Channel Health Scores
Health scores help teams quickly understand which customer or support channels may need attention. Each score is calculated on a 0-100 scale, where higher means healthier and lower means more risk.
What the Score Measures
Pulse starts every channel at 100, then subtracts penalties for risk signals found in the selected reporting window.

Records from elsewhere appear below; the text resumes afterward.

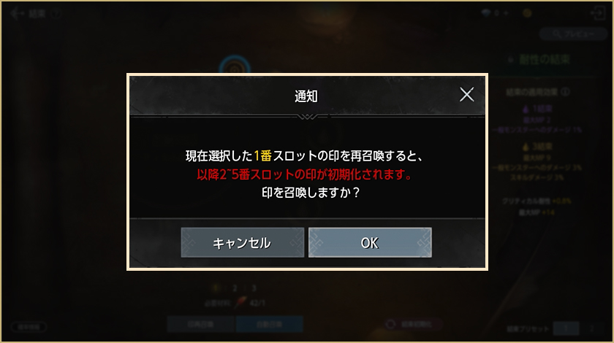Click the diamond currency icon
This screenshot has width=614, height=343.
click(x=486, y=13)
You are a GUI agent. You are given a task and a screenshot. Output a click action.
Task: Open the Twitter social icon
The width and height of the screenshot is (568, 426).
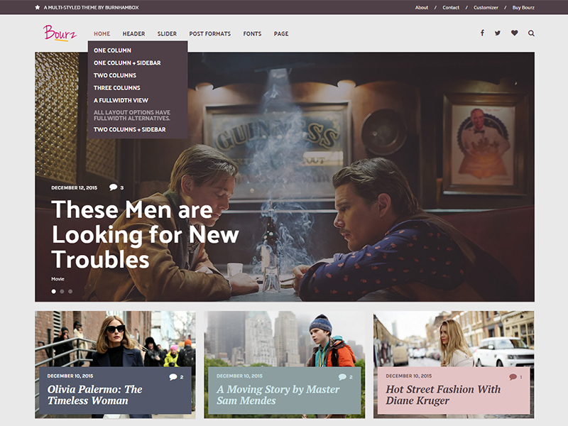(498, 33)
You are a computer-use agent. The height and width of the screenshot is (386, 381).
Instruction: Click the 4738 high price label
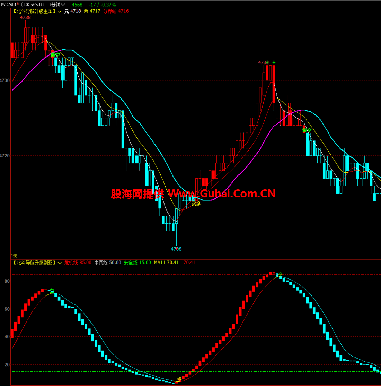(x=25, y=17)
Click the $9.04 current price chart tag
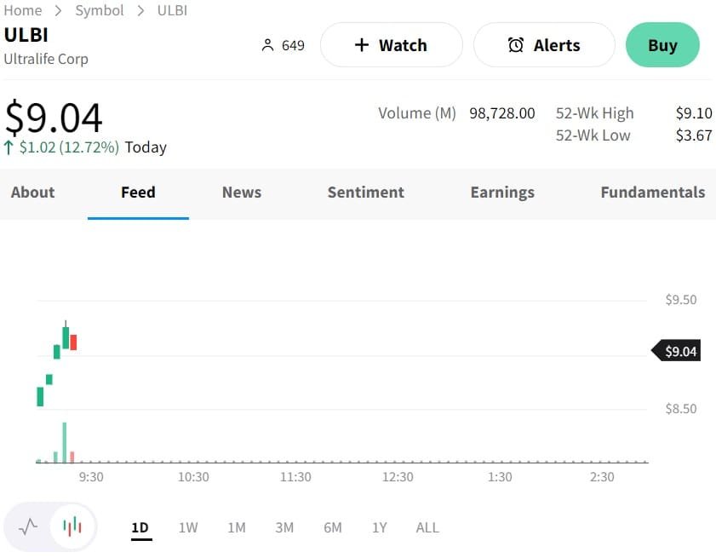The image size is (716, 558). pyautogui.click(x=678, y=351)
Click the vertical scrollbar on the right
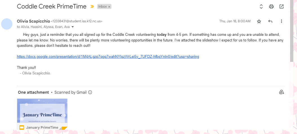This screenshot has width=297, height=134. (292, 31)
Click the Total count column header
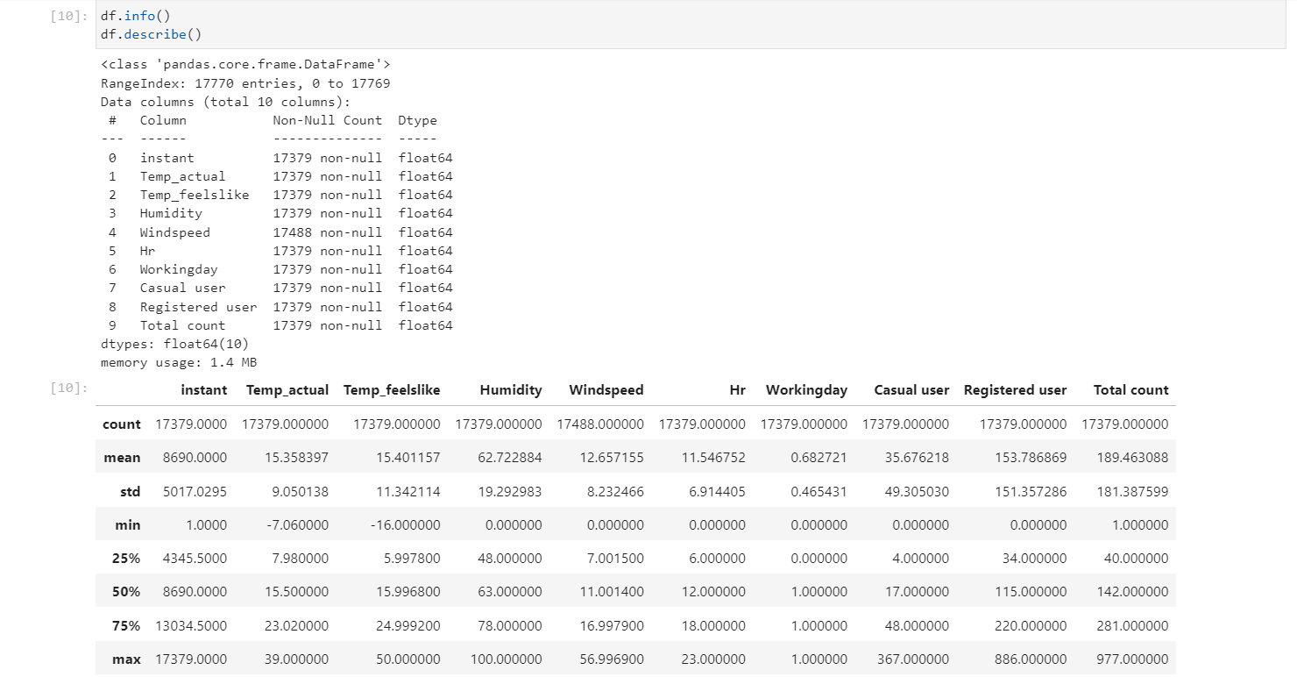 coord(1130,389)
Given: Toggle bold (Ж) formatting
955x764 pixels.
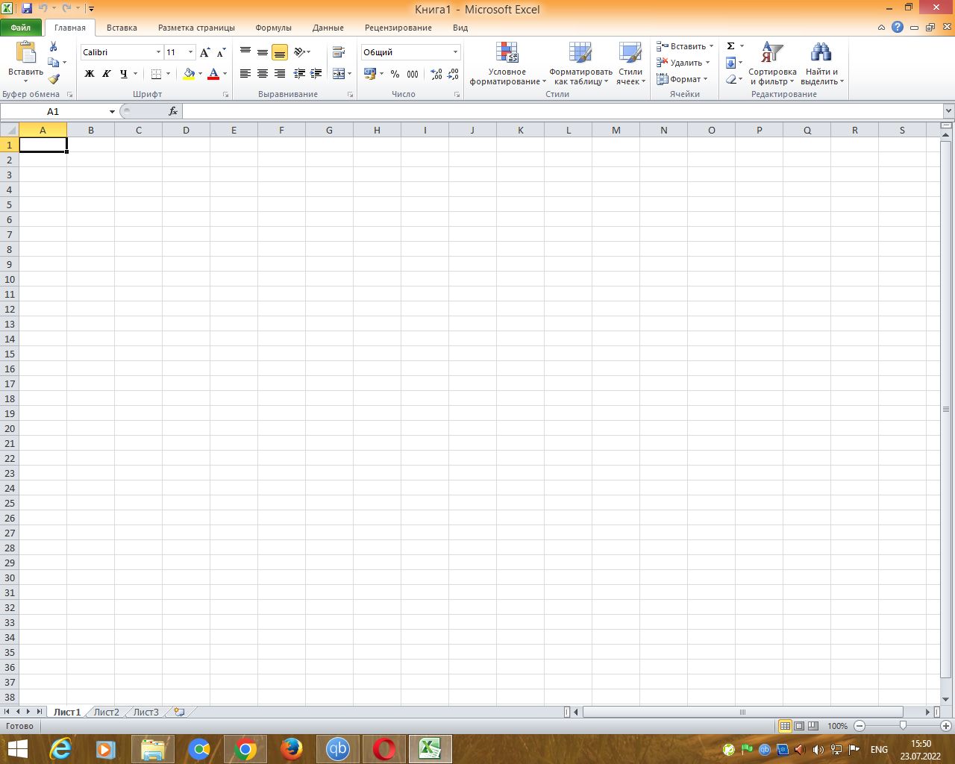Looking at the screenshot, I should 90,74.
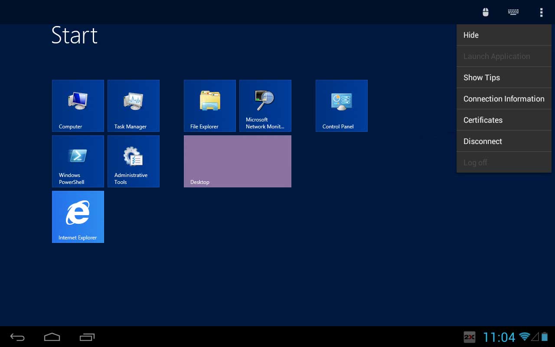This screenshot has width=555, height=347.
Task: Launch Task Manager tile
Action: (x=134, y=106)
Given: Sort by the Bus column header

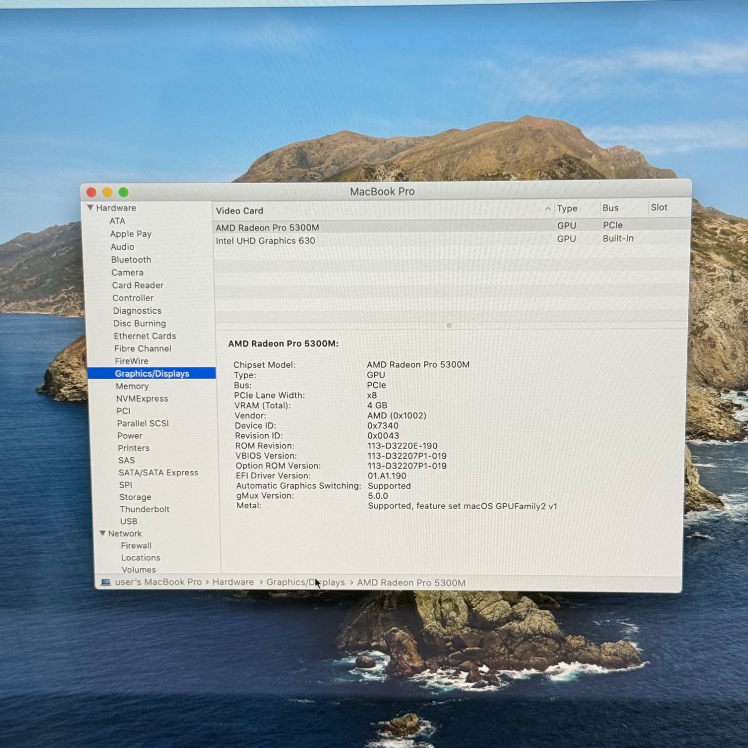Looking at the screenshot, I should click(x=610, y=208).
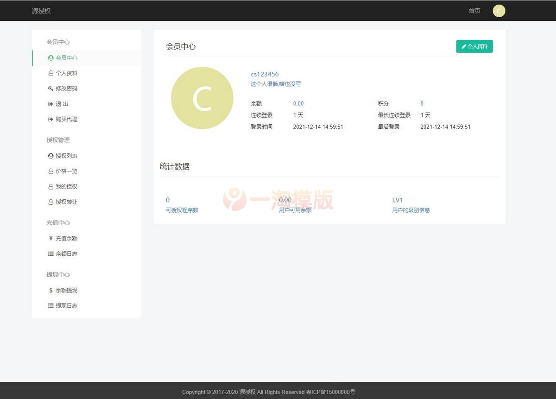The image size is (556, 399).
Task: Click the user icon beside the 会员中心 sidebar entry
Action: click(51, 57)
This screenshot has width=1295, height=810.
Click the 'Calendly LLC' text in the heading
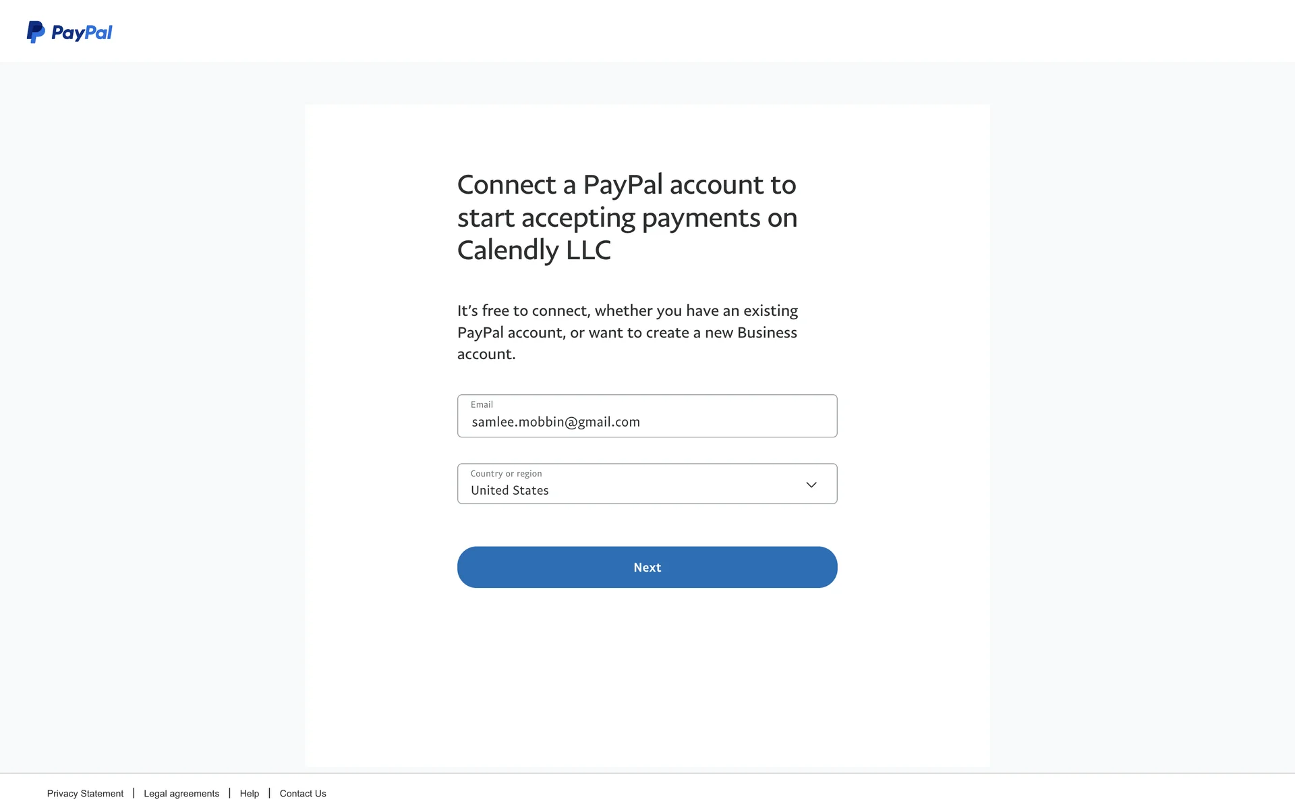point(534,250)
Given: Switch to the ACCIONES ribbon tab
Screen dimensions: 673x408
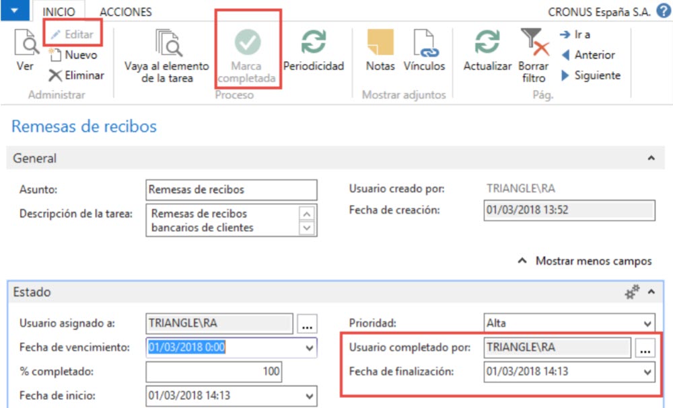Looking at the screenshot, I should 126,11.
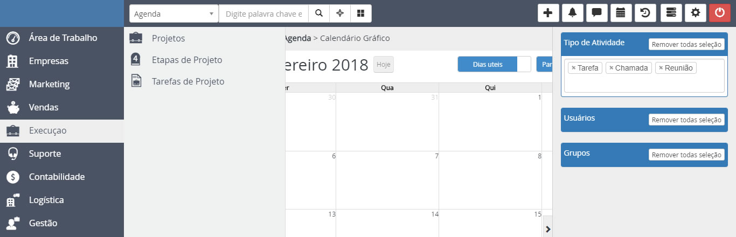736x237 pixels.
Task: Open the notifications bell icon
Action: (572, 13)
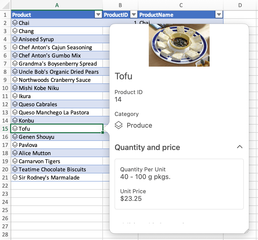The height and width of the screenshot is (240, 258).
Task: Click the Tofu image on the data card
Action: click(x=179, y=45)
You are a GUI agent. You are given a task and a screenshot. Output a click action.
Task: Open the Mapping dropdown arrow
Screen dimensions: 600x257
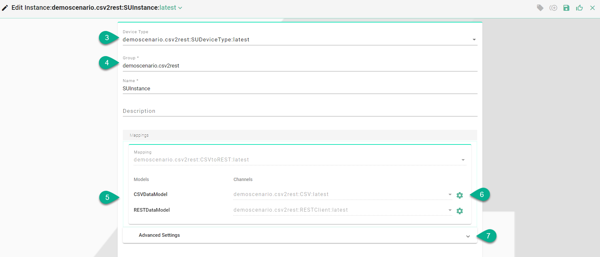pos(463,160)
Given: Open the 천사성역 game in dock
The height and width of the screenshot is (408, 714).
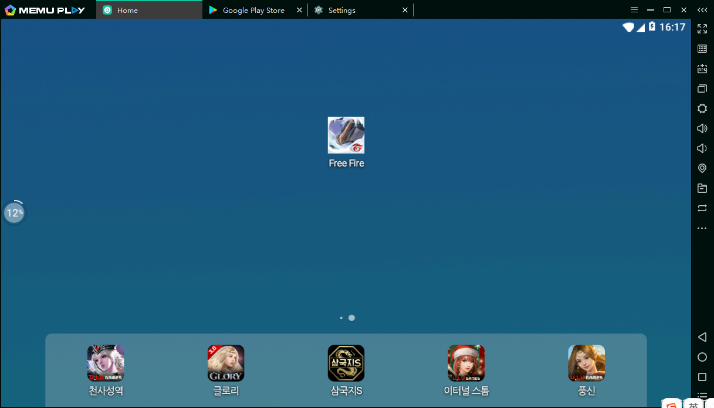Looking at the screenshot, I should click(x=106, y=363).
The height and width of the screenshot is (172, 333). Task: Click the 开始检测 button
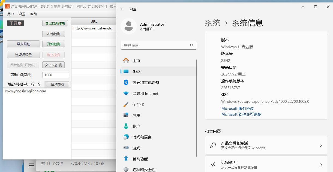(x=53, y=44)
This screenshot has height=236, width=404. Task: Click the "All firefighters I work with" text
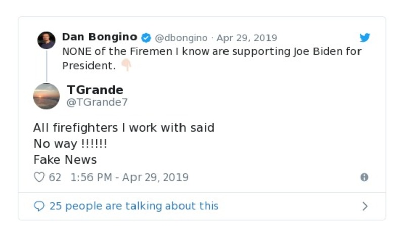(124, 128)
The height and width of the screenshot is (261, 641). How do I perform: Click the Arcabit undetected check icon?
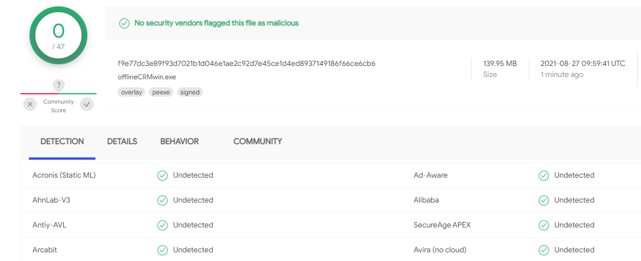[163, 250]

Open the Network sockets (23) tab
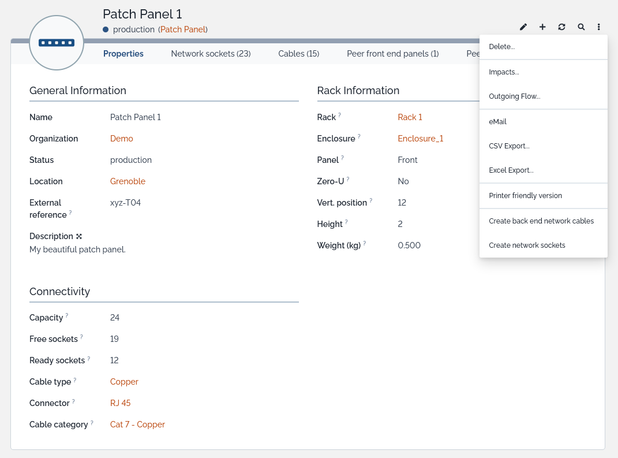(211, 54)
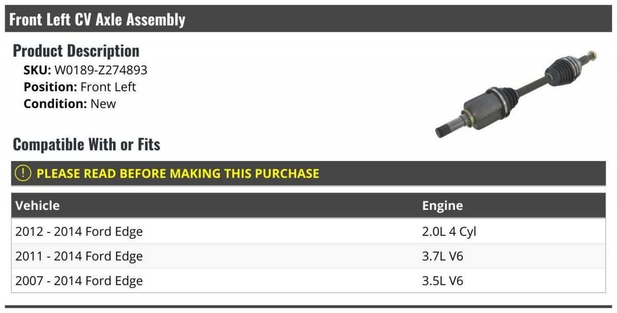The image size is (617, 313).
Task: Click the 3.7L V6 engine cell
Action: 443,256
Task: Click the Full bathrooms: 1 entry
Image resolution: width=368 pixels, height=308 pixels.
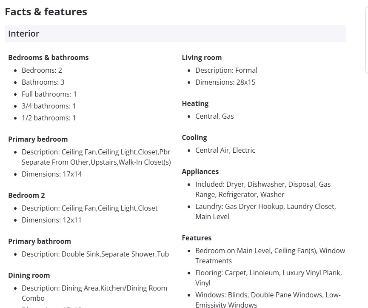Action: [x=49, y=94]
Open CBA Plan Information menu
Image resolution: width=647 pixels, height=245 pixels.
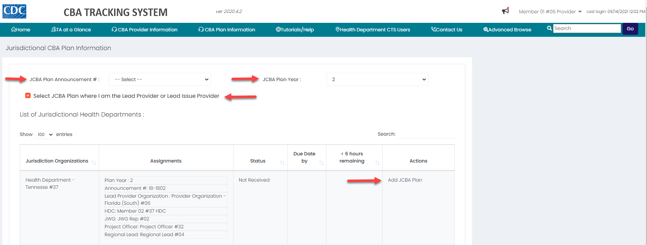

The main score factors are:
| Factor | What it measures | Max penalty |
|---|---|---|
| Sentiment pressure | Average ticket sentiment below neutral | 20 |
| High-severity load | Share of tickets marked high priority or above | 25 |
| Unresolved backlog | Share of tickets not closed | 20 |
| Volume spike | Ticket volume increase vs the prior same-length period | 15 |
| Repeat issue concentration | One ticket type dominating more than 50% of volume | 20 |
| Poor survey feedback | Low CSAT/NPS responses linked to tickets | 30 |
Final score:
Health score = 100 - total penalties
The final value is rounded and kept between 0 and 100.
How Each Factor Works
Pulse compares tickets in the current date range against the prior same-length date range.
For example, if the current range is the last 30 days, Pulse compares it to the 30 days before that.
A few important details:
- Missing sentiment does not hurt the score.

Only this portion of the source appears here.